Provided data —
----------------------------------------
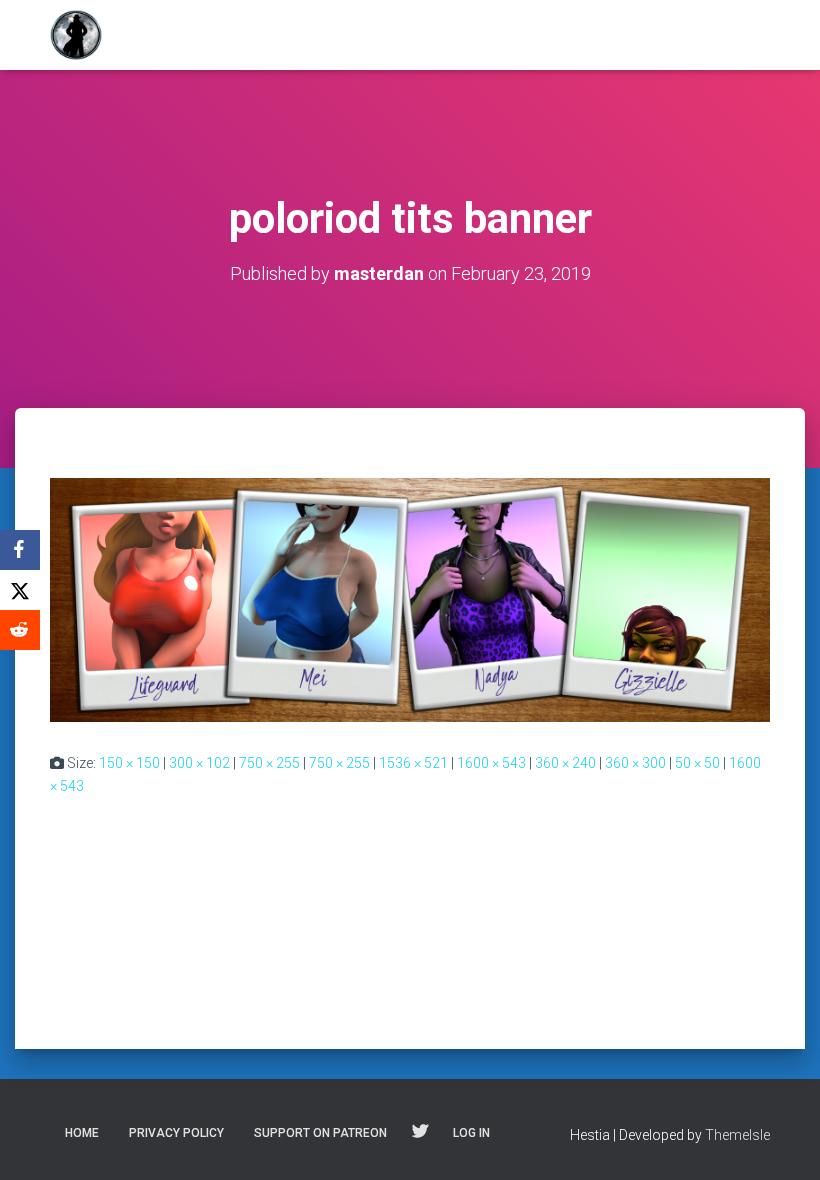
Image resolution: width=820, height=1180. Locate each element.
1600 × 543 (491, 763)
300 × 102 (199, 763)
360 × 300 (635, 763)
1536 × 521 (413, 763)
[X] (20, 590)
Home (82, 1133)
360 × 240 (565, 763)
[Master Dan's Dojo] (76, 35)
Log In (471, 1133)
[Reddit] (20, 630)
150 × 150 (129, 763)
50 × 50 (697, 763)
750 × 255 (269, 763)
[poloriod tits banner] (410, 599)
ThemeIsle (737, 1135)
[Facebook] (20, 550)
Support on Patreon (320, 1133)
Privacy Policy (176, 1133)
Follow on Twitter (420, 1132)
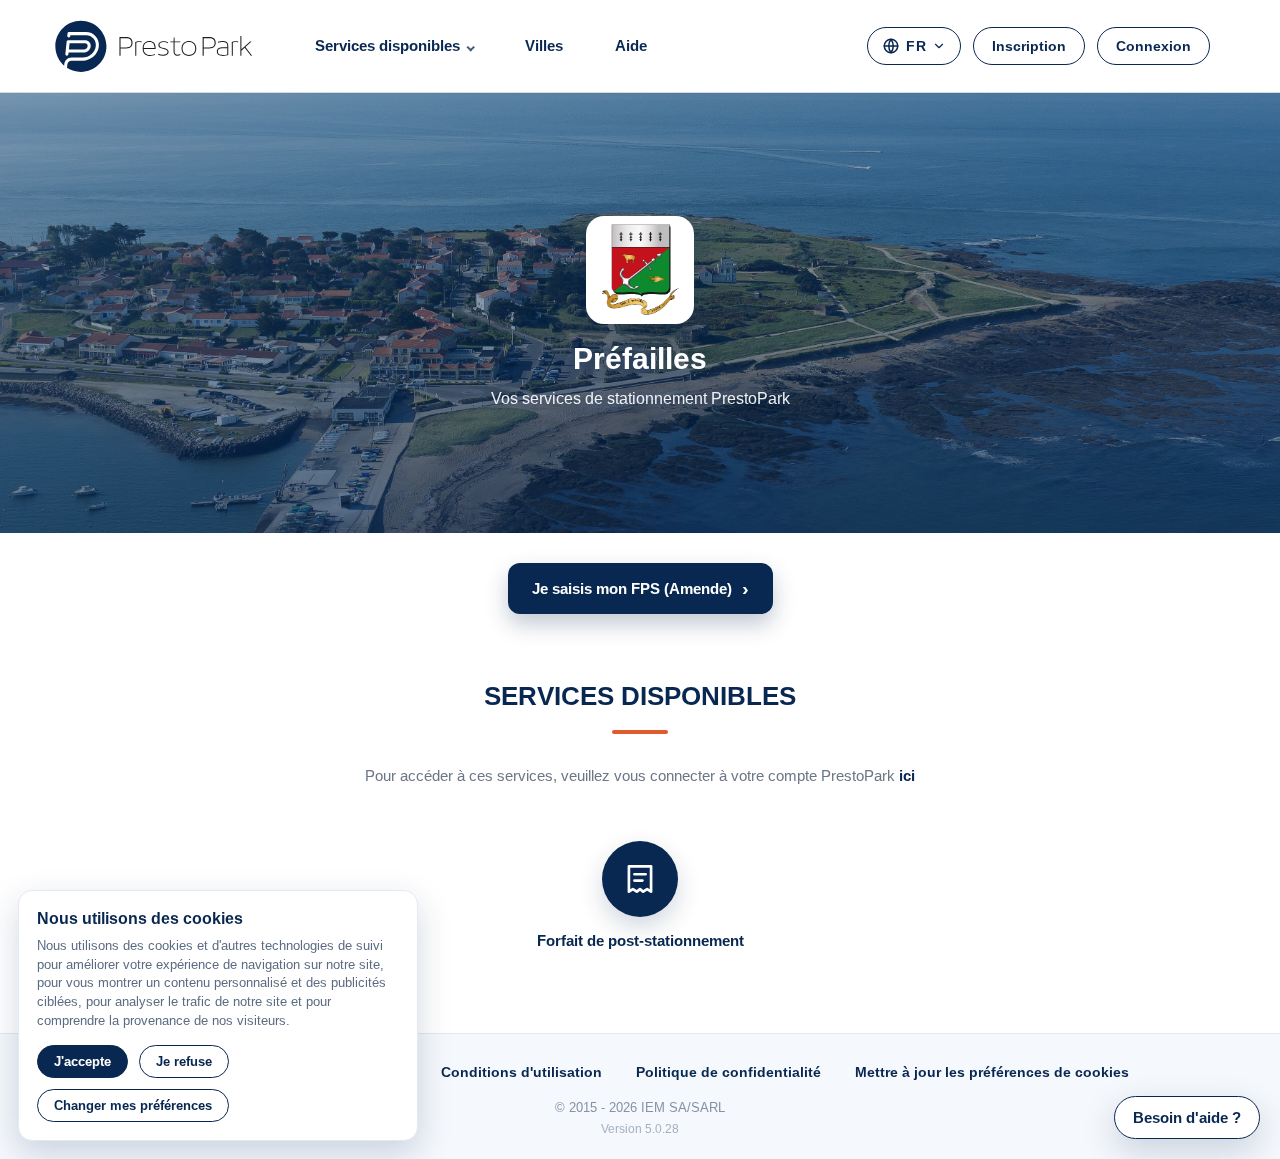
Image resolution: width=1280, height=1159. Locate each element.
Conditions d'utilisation (521, 1072)
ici (907, 775)
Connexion (1153, 46)
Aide (631, 45)
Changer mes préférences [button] (133, 1105)
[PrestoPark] (154, 46)
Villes (544, 45)
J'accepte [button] (82, 1061)
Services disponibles (387, 45)
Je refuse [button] (184, 1061)
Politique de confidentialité (728, 1072)
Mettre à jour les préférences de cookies (992, 1072)
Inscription (1029, 46)
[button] (640, 588)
----------------------------------------
Could you retype exactly the lines from the one containing "Services disponibles (387, 45)" through the final line of the data above, and no others?

Services disponibles (387, 45)
Je refuse [button] (184, 1061)
Politique de confidentialité (728, 1072)
Mettre à jour les préférences de cookies (992, 1072)
Inscription (1029, 46)
[button] (640, 588)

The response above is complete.